Word and element locating records

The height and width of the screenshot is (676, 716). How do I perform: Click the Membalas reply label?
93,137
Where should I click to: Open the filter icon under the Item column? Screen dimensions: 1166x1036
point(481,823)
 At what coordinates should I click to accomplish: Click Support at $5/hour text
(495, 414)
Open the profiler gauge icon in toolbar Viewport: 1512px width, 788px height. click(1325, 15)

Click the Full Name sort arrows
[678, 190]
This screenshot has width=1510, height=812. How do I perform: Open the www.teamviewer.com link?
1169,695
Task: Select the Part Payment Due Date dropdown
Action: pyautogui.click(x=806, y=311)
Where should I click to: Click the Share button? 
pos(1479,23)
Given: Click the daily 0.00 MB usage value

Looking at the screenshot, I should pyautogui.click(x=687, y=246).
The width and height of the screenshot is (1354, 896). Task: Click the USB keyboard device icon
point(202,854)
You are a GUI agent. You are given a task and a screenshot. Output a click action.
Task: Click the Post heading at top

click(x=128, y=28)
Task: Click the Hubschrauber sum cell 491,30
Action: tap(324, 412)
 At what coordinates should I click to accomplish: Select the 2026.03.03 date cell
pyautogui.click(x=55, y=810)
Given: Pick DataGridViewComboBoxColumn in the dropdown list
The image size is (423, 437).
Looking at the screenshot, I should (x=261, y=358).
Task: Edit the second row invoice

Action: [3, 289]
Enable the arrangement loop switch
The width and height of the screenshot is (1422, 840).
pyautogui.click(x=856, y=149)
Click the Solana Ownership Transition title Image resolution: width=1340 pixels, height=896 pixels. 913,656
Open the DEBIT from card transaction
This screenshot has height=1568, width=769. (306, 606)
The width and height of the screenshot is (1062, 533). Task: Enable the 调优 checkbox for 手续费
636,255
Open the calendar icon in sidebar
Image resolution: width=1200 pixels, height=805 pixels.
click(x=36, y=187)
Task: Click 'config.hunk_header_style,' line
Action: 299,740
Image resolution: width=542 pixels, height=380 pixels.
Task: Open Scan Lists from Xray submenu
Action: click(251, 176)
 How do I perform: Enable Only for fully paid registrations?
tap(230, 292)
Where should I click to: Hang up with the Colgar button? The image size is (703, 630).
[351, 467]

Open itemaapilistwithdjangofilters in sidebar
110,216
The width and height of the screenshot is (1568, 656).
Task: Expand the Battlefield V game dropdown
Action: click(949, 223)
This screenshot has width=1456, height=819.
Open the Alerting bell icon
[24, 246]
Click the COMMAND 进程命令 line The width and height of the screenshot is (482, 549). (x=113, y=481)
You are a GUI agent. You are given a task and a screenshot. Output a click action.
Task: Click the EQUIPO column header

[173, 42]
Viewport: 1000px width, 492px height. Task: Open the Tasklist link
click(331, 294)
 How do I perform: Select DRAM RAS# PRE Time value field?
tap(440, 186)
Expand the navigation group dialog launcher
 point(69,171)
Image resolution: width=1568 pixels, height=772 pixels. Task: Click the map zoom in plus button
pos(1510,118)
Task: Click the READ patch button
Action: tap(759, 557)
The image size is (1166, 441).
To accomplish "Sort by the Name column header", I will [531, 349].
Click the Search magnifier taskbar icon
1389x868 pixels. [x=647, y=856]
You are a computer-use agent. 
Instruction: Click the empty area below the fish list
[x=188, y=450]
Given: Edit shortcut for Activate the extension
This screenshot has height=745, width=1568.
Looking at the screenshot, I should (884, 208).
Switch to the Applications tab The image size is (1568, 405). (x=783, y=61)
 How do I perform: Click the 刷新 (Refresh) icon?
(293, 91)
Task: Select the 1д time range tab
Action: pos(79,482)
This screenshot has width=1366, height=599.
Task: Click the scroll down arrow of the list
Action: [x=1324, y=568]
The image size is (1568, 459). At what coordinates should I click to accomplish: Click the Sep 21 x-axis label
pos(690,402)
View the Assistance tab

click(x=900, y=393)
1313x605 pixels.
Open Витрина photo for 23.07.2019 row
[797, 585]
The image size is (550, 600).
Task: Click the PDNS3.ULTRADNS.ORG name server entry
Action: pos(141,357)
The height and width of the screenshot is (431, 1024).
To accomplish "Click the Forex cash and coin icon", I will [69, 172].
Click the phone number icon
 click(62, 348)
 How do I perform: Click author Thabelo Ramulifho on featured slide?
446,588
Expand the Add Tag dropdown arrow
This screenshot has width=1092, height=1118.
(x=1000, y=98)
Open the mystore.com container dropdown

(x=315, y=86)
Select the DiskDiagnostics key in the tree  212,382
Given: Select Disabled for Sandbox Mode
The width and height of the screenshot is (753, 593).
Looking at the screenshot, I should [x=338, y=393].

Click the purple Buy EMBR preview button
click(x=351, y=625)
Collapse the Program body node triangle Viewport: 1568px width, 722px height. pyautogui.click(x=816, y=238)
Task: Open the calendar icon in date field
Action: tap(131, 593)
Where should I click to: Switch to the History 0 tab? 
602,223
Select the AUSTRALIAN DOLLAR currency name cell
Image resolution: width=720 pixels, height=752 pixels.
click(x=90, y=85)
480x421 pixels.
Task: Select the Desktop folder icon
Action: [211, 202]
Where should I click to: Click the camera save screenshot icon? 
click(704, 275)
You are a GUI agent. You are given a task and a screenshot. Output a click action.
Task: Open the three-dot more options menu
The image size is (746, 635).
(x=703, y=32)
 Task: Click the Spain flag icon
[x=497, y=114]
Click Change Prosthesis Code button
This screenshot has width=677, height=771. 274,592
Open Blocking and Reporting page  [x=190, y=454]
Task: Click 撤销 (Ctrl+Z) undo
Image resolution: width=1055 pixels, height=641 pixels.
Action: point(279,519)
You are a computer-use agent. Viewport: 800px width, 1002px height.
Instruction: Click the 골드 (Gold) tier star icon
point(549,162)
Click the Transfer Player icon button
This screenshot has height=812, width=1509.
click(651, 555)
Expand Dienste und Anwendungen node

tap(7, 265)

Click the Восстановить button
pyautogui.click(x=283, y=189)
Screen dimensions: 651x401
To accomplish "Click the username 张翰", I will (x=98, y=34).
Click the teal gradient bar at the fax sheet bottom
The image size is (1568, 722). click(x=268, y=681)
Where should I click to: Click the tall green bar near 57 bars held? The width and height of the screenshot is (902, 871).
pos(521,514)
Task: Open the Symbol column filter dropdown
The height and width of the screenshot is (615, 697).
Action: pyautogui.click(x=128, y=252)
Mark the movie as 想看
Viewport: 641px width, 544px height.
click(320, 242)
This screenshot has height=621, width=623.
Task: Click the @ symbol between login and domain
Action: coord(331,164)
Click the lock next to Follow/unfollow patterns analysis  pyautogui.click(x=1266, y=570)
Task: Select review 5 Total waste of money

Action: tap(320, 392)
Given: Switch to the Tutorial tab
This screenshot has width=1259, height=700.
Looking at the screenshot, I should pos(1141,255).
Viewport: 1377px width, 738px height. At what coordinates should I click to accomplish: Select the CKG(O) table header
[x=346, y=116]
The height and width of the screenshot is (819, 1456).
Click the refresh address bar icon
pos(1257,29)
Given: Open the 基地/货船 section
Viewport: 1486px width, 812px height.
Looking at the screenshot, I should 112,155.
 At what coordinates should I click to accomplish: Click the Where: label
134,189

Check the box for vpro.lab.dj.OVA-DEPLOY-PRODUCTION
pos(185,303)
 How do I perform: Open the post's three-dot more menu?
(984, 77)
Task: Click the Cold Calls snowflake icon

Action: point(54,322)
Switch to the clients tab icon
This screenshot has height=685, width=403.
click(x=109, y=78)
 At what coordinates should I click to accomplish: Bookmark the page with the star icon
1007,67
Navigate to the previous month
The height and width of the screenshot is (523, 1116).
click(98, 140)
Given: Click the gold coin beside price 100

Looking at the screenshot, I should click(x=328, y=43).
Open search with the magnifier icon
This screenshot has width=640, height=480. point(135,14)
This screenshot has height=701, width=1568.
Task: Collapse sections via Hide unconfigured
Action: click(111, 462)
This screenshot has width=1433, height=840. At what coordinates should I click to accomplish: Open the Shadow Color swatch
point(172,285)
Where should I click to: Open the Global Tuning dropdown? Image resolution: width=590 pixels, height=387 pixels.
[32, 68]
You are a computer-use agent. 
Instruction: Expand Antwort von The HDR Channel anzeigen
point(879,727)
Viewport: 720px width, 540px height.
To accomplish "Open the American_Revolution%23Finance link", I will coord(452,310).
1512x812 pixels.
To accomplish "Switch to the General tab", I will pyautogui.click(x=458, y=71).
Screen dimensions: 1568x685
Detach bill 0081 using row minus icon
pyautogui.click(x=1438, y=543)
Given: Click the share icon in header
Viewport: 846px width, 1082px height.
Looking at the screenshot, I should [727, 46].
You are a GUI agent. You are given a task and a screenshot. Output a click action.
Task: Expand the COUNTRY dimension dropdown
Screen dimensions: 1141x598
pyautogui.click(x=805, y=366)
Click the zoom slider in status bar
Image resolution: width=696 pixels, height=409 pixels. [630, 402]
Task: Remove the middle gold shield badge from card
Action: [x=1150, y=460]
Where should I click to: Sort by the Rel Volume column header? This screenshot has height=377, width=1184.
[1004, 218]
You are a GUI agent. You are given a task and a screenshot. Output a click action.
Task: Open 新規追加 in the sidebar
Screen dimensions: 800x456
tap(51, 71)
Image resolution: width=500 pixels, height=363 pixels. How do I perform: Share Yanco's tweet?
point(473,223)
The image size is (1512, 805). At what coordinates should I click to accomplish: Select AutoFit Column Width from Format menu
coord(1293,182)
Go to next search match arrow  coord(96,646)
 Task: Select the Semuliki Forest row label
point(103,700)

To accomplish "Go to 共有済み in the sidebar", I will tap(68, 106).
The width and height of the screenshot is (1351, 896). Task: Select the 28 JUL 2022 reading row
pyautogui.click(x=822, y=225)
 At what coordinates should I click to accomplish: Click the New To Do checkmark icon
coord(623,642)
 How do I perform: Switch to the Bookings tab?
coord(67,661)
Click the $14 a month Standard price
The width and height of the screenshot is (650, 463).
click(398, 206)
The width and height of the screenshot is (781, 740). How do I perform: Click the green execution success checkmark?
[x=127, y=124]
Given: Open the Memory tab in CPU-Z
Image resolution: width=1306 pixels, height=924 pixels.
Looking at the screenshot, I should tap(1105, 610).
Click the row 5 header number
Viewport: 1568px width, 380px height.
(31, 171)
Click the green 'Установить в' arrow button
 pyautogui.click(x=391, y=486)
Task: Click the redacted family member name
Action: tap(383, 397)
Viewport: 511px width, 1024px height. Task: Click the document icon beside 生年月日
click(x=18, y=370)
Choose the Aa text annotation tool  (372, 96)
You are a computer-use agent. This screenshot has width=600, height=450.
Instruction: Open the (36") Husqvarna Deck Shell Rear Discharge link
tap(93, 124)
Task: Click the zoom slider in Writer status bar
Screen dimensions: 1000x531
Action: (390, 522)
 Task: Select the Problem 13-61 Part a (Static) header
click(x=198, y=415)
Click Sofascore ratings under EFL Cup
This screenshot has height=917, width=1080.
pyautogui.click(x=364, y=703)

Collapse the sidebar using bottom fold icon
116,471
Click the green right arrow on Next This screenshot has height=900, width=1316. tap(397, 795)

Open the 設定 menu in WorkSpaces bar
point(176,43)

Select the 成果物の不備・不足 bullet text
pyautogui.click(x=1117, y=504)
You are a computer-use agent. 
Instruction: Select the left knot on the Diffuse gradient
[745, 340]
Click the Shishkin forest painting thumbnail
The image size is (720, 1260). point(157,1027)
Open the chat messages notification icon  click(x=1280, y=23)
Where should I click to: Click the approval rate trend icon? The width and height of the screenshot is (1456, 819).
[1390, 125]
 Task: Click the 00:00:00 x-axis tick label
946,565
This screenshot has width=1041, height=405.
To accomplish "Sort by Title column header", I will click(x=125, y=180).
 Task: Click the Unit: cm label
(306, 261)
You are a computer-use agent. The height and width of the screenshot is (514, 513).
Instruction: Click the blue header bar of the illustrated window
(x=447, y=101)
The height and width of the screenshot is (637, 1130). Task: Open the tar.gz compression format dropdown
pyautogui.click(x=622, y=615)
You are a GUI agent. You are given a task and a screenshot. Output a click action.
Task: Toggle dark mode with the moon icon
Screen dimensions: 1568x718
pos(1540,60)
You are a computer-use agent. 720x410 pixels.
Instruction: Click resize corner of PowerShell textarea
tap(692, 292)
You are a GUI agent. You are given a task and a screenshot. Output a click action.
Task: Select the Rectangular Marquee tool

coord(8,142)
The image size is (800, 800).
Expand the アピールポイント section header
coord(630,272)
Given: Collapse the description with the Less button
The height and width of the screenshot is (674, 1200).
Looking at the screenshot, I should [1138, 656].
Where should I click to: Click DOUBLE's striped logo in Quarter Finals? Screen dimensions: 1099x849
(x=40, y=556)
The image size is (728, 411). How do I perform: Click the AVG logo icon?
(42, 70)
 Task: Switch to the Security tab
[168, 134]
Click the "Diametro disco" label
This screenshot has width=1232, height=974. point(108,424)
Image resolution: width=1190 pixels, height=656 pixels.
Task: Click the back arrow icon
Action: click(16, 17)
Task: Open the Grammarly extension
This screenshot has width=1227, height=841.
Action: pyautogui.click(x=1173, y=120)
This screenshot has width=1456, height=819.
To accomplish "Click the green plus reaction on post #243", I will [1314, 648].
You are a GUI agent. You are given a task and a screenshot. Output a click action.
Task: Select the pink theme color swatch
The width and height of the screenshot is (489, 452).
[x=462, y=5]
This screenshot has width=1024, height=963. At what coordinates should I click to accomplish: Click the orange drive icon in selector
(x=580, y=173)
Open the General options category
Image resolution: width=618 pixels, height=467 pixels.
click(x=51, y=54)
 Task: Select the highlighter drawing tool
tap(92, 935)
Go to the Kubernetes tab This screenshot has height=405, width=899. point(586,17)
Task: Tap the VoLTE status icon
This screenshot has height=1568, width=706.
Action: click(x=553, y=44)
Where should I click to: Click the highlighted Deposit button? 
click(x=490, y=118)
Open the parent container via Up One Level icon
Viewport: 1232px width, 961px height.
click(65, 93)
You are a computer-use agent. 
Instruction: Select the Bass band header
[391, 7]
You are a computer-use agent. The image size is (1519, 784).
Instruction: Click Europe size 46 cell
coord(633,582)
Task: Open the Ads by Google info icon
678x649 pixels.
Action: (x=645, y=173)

TASK REQUIREMENTS
Duplicate the records from the line with "Collapse the Program" to the line with "click(704, 275)", both included, reproducing each line unchanged.

REPLY TO THE TASK
Collapse the Program body node triangle Viewport: 1568px width, 722px height. pyautogui.click(x=816, y=238)
Task: Open the calendar icon in date field
Action: tap(131, 593)
Where should I click to: Switch to the History 0 tab? 
602,223
Select the AUSTRALIAN DOLLAR currency name cell
Image resolution: width=720 pixels, height=752 pixels.
click(x=90, y=85)
480x421 pixels.
Task: Select the Desktop folder icon
Action: [211, 202]
Where should I click to: Click the camera save screenshot icon? 
click(704, 275)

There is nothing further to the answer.